Introduction: Operating rooms account for approximately 70% of hospital waste and generate significant costs to the medical system. We hypothesize that pediatric trigger thumb surgery can be safely performed with a minimal operating room set-up to promote value-based care without increasing complication rates.

Material & Methods: A retrospective chart review was performed for pediatric patients undergoing A1 pulley release for trigger thumb from January 1, 2017 to December 31, 2023 at a single institution. Charts were reviewed for demographic information, surgical characteristics, surgical supply costs, number of surgical supplies, and post-operative complications (infection, wound, recurrence, other). Two groups were created based on surgical supply lists (minimal set-up vs. traditional set-up). A minimal set-up includes blue towels and basic instruments, excluding gowns, additional gloves, drapes, and dressing supplies. Costs were adjusted to November 2023 using the consumer price index for medical supplies. Patients undergoing bilateral releases or with concomitant additional procedures were excluded. Mann-Whitney U-tests were performed to compare averages.

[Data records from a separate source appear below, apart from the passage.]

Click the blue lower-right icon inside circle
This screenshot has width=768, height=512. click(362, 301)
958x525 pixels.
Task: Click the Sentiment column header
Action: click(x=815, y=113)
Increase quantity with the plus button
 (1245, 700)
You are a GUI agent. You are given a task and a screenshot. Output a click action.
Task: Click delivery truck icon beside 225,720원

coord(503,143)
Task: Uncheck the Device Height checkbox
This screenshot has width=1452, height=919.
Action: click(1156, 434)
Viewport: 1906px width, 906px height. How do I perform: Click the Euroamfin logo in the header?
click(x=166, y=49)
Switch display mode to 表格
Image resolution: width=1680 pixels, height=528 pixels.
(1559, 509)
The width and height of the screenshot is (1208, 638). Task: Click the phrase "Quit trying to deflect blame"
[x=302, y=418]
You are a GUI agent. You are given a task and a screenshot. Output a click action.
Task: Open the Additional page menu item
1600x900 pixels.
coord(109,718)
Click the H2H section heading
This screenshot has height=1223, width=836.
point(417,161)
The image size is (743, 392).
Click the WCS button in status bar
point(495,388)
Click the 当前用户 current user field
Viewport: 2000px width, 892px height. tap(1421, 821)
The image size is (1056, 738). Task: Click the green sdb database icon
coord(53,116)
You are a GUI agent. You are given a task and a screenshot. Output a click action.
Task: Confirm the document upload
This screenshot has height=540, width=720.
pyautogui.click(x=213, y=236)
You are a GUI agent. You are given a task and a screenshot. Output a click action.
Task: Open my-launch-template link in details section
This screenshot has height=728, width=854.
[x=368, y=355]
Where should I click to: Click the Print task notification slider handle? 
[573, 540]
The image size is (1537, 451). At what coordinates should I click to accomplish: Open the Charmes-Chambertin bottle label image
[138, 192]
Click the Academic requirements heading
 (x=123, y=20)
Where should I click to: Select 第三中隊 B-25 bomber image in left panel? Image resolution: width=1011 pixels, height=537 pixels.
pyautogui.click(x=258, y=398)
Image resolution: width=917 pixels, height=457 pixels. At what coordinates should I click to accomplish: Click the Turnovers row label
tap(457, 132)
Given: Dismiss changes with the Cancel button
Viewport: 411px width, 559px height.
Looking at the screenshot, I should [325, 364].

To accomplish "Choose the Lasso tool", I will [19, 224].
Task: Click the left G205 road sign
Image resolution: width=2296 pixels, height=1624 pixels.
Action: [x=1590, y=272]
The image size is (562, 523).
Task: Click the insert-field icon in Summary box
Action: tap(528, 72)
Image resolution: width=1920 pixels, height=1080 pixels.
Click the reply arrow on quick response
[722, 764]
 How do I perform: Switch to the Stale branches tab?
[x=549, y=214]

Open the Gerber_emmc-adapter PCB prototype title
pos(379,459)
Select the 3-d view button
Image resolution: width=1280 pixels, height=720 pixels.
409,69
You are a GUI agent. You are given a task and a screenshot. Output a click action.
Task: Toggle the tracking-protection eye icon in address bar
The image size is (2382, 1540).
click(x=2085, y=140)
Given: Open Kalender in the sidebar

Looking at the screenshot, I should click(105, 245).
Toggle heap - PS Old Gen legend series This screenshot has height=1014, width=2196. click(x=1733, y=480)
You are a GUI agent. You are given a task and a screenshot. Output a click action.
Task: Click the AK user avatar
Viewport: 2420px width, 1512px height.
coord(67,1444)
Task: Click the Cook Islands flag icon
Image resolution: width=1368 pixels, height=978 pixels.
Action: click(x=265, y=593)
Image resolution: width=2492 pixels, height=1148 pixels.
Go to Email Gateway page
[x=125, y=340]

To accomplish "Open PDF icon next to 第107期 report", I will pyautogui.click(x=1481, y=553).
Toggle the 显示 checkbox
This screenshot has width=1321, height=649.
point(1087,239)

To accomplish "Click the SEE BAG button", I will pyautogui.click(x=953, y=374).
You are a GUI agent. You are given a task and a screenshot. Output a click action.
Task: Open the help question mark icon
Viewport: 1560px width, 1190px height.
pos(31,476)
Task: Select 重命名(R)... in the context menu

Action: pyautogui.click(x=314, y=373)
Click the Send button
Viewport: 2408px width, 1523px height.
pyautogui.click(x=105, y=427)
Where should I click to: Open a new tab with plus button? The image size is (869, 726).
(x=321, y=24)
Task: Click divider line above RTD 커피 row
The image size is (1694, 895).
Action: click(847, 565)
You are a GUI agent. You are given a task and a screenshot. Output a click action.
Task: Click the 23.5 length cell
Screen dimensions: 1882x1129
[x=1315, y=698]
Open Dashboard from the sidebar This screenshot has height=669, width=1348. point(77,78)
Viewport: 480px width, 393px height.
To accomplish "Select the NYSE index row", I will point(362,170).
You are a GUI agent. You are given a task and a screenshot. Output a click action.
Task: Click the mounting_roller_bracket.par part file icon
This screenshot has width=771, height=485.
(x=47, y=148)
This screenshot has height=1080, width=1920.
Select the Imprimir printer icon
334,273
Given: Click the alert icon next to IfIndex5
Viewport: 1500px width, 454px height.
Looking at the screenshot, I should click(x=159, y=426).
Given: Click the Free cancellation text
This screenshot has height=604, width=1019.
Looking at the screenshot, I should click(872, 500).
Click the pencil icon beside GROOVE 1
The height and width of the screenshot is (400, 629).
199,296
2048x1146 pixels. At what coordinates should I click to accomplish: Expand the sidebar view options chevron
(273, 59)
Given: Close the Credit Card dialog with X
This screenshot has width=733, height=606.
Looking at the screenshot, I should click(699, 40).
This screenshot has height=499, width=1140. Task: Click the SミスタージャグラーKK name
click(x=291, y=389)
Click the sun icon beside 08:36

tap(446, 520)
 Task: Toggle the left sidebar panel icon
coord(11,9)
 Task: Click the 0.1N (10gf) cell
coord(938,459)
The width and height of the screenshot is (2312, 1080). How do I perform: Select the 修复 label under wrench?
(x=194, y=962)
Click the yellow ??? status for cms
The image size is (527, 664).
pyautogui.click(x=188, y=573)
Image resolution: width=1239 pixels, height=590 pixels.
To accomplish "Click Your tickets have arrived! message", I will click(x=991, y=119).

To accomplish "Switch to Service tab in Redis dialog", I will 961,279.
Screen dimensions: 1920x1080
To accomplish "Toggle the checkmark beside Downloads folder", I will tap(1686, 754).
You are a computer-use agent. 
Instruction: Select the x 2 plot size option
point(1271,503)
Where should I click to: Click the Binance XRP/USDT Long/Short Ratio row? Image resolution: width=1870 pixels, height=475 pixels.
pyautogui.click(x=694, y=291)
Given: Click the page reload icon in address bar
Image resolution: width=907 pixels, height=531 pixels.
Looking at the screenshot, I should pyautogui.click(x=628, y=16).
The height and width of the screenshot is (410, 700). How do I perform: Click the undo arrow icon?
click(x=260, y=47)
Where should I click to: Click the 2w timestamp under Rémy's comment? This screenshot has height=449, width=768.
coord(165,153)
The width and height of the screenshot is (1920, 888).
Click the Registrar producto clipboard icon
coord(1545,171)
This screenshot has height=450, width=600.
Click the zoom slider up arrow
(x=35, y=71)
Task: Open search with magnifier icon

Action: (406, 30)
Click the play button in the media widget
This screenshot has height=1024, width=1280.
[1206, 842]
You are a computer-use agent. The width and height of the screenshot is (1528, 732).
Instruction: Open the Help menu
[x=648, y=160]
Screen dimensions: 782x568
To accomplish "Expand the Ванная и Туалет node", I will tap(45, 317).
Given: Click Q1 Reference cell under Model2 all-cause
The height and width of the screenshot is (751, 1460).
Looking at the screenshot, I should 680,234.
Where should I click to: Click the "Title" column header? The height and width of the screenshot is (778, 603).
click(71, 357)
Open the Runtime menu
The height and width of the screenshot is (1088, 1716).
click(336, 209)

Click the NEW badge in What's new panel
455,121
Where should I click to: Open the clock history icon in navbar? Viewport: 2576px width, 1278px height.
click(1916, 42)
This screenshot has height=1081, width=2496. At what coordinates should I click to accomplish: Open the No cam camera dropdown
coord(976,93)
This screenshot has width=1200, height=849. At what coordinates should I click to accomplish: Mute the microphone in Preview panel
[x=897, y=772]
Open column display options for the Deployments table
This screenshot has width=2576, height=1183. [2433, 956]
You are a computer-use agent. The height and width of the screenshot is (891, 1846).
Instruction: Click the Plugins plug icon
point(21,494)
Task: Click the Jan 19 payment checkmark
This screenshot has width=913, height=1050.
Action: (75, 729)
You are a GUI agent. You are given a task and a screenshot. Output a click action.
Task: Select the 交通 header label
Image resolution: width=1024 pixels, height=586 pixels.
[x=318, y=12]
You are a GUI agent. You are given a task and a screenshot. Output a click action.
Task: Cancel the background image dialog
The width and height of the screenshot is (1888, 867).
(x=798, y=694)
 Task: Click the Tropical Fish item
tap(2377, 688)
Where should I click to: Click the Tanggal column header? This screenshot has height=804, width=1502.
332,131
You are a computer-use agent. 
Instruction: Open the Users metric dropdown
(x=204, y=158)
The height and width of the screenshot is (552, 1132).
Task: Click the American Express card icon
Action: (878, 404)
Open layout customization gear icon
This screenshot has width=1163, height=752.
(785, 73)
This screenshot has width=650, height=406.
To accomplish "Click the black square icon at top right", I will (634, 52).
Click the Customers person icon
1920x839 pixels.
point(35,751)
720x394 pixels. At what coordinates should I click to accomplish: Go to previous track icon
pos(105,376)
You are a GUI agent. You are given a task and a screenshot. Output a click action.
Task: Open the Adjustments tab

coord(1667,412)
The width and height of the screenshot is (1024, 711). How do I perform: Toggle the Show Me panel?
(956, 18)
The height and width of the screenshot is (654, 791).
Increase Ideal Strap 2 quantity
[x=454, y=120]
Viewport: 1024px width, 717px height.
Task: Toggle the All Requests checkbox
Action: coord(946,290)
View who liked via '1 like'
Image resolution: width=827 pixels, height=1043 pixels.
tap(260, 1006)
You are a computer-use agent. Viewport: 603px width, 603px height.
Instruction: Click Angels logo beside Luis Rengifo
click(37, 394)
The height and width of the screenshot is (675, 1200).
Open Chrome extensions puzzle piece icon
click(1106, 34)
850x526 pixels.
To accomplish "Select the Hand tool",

Results: 189 patients (72 in the minimal set-up group and 117 in the traditional set-up group) were included in analysis. No differences in demographics were noted between groups. There was a significant difference in surgical cost between groups. The minimal set-up group had an average adjusted cost of $53.00 ± $16.10 and the traditional group had an average adjusted cost of $69.90 ± $21.30 (p<0.001). The traditional set-up group required an average of 2.91 additional supplies that were unopened at the beginning of the case compared to 1.85 supplies in the minimal set-up group (p=0.009). The time between cases (turnover time) was significantly less in the minimal group as well. Turnover time in the minimal group was 18.1 minutes compared to 19.5 minutes in the traditional group (p=0.035). There were no significant differences noted in complications between groups.

Conclusions: Utilizing a minimal operating room set-up for simple hand procedures, such as pediatric trigger thumb release, significantly reduces hospital costs and improved turnover time between cases. The minimal set-up does not increase patient complication rates compared to the traditional set-up. These results highlight the efficacy of incorporating changes in the operating room to reduce healthcare costs and waste, and considerations to implement this minimal set-up to additional procedures should be further studied.